■ **Exercise goal**: Count the lines in the entries below that contain the string "swatch", with case counting. Give only the number.
--- Provided records ---
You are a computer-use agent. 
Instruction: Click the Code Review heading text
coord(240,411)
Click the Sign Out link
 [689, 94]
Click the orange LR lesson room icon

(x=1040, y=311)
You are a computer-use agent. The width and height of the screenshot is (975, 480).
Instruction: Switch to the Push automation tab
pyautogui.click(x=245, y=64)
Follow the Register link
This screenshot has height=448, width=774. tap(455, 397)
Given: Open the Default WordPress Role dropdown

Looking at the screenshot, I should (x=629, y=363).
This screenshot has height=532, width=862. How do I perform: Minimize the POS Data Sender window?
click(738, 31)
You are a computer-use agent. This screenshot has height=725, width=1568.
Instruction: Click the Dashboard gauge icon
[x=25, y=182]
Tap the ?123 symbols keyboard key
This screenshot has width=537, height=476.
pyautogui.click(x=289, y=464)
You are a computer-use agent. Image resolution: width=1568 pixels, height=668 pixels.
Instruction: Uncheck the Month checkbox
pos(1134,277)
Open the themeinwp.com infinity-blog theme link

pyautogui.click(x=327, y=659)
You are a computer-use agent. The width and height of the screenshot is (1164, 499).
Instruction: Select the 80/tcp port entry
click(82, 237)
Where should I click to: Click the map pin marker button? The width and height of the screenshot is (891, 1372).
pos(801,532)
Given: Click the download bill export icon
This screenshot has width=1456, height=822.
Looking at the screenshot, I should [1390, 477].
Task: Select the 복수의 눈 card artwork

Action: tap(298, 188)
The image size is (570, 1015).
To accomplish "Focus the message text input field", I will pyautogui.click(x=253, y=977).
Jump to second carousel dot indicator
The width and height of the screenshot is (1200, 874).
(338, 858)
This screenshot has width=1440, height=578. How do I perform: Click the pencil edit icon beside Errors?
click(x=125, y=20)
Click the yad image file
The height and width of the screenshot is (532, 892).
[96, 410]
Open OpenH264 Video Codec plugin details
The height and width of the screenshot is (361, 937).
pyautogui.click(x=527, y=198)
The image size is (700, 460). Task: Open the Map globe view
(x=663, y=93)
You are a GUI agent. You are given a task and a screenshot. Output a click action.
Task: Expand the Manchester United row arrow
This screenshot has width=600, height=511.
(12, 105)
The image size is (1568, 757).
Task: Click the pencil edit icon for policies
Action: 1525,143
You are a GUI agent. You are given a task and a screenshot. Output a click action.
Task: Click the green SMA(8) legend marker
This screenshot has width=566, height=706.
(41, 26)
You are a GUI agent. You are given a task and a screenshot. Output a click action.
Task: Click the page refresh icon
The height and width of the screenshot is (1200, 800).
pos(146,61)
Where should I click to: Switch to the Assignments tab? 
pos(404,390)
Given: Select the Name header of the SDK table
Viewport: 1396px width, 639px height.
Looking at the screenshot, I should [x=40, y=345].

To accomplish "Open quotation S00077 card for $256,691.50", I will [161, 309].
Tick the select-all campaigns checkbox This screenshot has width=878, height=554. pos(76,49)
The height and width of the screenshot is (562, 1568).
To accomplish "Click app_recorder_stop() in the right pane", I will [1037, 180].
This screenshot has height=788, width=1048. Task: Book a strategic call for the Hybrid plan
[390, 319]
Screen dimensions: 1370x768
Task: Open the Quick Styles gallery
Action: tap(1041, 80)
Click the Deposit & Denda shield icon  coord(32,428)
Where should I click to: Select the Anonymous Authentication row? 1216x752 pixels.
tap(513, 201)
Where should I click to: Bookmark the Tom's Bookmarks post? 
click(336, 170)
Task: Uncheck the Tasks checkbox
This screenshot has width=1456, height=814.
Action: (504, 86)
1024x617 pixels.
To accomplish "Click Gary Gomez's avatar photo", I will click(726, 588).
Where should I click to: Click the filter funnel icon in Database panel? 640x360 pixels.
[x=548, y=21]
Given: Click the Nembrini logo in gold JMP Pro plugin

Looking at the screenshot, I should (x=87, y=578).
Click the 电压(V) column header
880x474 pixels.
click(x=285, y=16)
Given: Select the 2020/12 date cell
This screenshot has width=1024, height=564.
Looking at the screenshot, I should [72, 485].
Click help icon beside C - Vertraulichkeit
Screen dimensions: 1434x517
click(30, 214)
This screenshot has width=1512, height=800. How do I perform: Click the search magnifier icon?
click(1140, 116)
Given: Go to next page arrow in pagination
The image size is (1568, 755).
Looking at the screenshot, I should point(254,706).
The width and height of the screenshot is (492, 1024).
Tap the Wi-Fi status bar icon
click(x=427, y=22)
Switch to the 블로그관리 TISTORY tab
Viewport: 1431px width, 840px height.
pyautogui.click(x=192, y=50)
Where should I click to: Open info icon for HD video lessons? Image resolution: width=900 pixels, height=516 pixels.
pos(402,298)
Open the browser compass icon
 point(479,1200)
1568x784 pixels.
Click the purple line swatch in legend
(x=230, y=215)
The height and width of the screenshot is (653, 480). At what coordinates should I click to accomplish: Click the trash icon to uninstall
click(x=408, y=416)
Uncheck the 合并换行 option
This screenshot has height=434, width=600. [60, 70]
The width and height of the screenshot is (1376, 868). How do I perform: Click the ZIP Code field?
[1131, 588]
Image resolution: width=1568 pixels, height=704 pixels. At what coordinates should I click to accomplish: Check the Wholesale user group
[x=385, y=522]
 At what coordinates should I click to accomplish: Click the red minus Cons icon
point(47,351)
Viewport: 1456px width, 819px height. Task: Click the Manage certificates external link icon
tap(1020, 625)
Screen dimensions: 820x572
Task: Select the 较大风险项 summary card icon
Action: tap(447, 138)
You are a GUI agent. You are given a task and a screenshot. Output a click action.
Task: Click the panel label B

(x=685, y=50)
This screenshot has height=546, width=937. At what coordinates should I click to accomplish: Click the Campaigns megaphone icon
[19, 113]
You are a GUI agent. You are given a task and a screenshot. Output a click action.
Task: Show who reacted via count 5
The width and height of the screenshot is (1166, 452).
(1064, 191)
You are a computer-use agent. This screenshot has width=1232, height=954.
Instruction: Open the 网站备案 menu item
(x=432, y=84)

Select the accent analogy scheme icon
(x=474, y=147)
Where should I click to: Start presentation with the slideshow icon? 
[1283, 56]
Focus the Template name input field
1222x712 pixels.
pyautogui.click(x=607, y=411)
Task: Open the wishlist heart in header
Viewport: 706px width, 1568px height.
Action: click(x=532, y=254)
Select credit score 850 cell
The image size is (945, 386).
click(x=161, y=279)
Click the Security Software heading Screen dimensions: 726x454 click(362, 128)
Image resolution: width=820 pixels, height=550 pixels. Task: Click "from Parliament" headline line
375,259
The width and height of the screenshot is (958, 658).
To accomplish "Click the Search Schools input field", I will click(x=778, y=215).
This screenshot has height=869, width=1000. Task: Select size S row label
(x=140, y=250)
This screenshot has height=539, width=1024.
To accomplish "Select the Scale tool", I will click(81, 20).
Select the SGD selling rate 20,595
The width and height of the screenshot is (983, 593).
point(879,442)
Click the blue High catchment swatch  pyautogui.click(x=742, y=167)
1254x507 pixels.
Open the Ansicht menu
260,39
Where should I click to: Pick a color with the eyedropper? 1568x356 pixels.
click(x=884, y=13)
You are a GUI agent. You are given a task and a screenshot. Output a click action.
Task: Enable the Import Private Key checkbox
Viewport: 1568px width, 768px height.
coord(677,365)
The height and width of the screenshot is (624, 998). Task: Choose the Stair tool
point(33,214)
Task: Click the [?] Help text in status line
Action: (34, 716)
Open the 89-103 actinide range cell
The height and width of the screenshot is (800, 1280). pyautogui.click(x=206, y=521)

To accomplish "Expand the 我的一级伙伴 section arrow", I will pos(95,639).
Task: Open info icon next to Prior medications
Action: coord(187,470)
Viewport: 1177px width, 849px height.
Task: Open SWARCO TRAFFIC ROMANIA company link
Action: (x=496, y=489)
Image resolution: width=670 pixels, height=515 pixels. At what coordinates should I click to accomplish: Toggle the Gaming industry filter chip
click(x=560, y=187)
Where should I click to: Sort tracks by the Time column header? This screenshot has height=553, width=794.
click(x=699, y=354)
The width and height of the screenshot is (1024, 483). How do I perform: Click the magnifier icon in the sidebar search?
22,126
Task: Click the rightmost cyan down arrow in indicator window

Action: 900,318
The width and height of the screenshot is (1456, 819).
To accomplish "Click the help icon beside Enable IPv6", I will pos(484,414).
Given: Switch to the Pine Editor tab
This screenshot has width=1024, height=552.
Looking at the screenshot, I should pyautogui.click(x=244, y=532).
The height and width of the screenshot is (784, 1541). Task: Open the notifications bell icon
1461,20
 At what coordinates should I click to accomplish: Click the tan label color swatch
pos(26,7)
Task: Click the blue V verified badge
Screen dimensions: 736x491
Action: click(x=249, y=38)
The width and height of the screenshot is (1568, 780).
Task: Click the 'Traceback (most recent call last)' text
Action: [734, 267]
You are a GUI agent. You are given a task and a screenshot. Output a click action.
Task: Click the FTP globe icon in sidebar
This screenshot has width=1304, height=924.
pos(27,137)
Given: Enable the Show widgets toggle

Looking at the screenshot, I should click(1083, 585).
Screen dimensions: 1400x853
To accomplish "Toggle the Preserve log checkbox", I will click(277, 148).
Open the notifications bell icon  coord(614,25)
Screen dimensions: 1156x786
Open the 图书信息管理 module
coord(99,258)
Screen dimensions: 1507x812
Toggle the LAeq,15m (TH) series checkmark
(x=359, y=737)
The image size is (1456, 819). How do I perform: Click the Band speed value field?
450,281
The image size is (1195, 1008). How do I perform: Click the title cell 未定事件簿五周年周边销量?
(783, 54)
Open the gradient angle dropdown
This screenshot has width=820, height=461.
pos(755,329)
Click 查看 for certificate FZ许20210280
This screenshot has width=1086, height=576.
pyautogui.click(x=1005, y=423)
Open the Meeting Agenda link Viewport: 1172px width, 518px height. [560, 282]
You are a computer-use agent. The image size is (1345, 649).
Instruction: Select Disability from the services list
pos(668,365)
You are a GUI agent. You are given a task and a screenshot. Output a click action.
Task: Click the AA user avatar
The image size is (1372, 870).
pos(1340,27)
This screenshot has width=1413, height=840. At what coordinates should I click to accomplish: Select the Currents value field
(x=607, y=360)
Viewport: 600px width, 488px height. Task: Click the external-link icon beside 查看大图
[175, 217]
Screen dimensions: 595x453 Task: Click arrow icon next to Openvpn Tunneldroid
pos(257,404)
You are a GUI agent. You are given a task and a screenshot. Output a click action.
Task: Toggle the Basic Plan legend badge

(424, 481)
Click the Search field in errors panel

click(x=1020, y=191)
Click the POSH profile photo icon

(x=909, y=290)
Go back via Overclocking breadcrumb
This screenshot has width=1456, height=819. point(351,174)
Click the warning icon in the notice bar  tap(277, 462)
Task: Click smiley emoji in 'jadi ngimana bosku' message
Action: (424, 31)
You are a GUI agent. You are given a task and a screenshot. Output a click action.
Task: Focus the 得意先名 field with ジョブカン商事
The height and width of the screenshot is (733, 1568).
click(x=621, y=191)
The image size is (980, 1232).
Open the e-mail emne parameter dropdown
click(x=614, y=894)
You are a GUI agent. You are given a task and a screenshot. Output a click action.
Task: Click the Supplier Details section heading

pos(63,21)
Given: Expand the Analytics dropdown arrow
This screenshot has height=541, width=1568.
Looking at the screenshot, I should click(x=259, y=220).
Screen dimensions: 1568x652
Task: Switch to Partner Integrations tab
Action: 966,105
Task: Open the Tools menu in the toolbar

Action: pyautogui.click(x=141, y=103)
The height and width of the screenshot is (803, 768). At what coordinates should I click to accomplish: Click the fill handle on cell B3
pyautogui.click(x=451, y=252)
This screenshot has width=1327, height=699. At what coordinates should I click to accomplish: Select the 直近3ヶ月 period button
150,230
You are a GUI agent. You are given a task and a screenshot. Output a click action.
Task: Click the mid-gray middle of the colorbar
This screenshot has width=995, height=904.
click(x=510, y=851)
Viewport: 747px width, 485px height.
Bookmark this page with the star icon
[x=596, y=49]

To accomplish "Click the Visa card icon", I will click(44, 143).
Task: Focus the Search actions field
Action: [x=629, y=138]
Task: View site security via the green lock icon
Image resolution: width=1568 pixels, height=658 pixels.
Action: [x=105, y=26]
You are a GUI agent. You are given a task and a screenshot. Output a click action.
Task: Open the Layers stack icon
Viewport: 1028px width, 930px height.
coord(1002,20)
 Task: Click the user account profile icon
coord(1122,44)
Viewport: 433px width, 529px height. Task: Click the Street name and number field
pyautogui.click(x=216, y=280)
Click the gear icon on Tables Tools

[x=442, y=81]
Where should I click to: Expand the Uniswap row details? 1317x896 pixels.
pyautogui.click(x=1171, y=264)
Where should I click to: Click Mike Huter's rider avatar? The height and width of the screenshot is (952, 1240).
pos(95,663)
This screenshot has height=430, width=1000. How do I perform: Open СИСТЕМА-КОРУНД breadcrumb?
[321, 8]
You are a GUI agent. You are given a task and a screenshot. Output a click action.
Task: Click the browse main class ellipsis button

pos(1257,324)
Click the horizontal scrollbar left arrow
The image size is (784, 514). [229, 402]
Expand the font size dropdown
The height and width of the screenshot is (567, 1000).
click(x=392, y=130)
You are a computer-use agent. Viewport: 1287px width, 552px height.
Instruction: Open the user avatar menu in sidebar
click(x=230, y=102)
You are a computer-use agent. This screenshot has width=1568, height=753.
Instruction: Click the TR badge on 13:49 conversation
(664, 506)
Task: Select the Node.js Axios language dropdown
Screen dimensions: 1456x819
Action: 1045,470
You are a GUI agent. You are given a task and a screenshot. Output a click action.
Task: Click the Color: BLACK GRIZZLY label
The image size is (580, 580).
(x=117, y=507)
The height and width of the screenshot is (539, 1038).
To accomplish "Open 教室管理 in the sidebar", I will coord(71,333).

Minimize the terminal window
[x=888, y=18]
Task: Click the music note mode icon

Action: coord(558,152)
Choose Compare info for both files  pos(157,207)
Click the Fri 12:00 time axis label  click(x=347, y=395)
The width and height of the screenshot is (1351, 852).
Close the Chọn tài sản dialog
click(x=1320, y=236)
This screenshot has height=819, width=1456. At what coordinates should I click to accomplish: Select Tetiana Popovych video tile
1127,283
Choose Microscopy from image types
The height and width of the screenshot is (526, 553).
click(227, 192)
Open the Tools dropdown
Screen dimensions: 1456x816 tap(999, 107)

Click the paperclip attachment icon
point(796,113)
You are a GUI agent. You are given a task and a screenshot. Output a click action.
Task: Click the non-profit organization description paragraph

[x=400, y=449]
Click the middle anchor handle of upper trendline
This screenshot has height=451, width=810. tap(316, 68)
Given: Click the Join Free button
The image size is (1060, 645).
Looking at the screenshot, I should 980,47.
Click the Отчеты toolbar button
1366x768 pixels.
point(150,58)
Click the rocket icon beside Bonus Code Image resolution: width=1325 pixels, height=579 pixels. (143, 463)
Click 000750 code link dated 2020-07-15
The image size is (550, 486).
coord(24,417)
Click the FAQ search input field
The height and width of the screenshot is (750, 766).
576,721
---
■ **The solution**: 3